__TASK ITEM__. Once the line with "You are a computer-use" is found, write it out along with every line after it, exactly, up to the last line of the entries below. Exclude pictures.

(SUPPLIED MATERIAL Opens)

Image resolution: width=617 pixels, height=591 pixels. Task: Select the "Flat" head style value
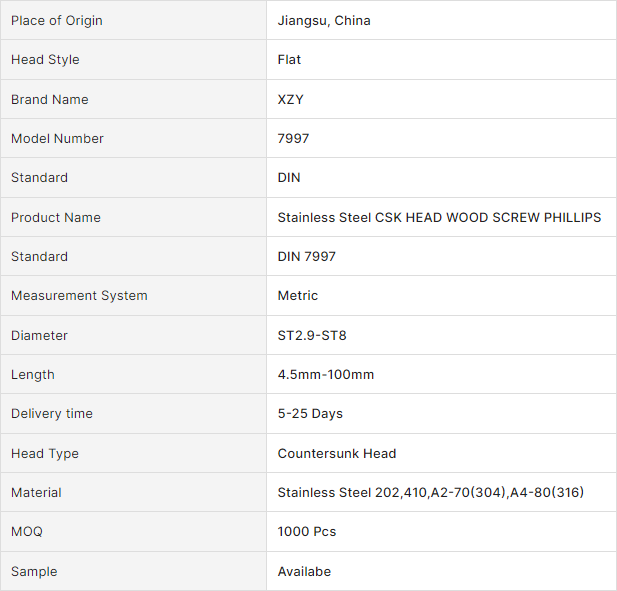289,60
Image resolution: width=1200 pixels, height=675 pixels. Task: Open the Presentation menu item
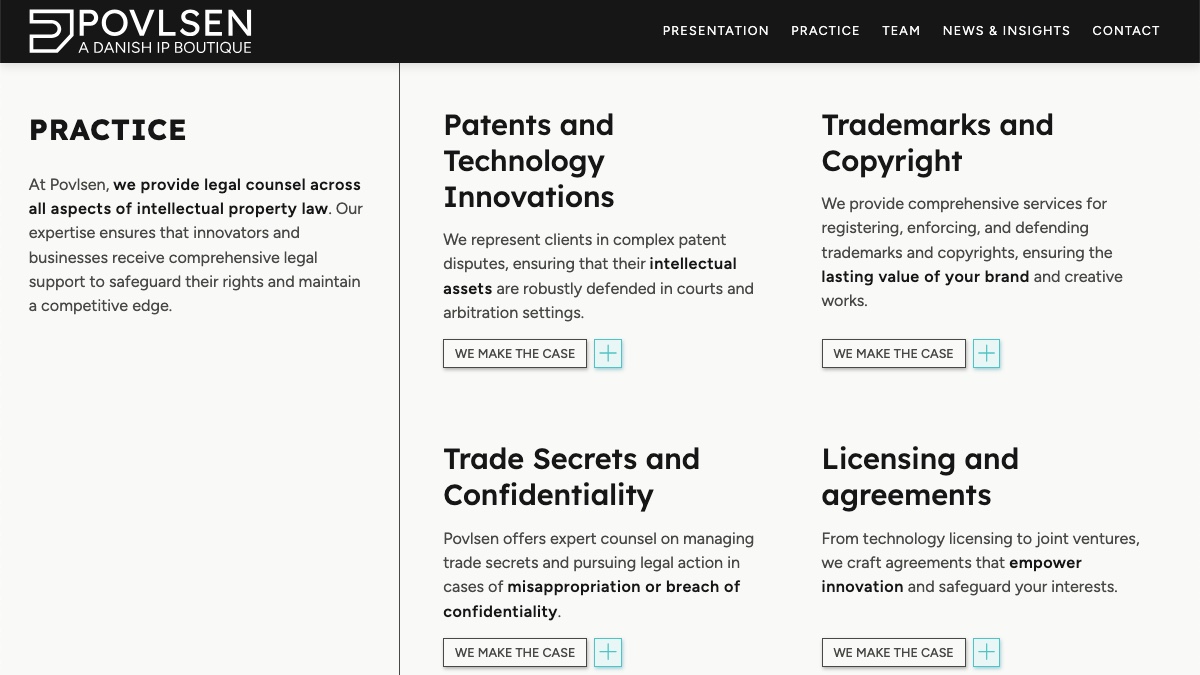[716, 31]
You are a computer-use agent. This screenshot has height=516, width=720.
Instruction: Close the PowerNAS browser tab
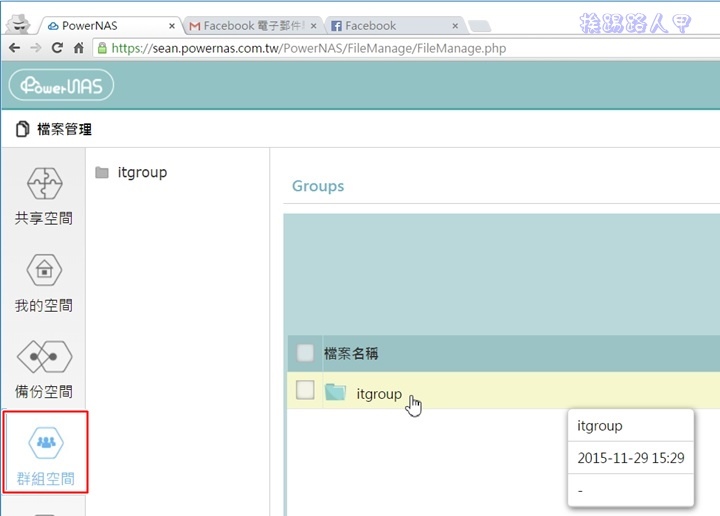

(SUPPLIED MATERIAL Closes)

__EXPECTED ANSWER__.
You are a computer-use agent. This screenshot has height=516, width=720.
Instruction: Close the PowerNAS browser tab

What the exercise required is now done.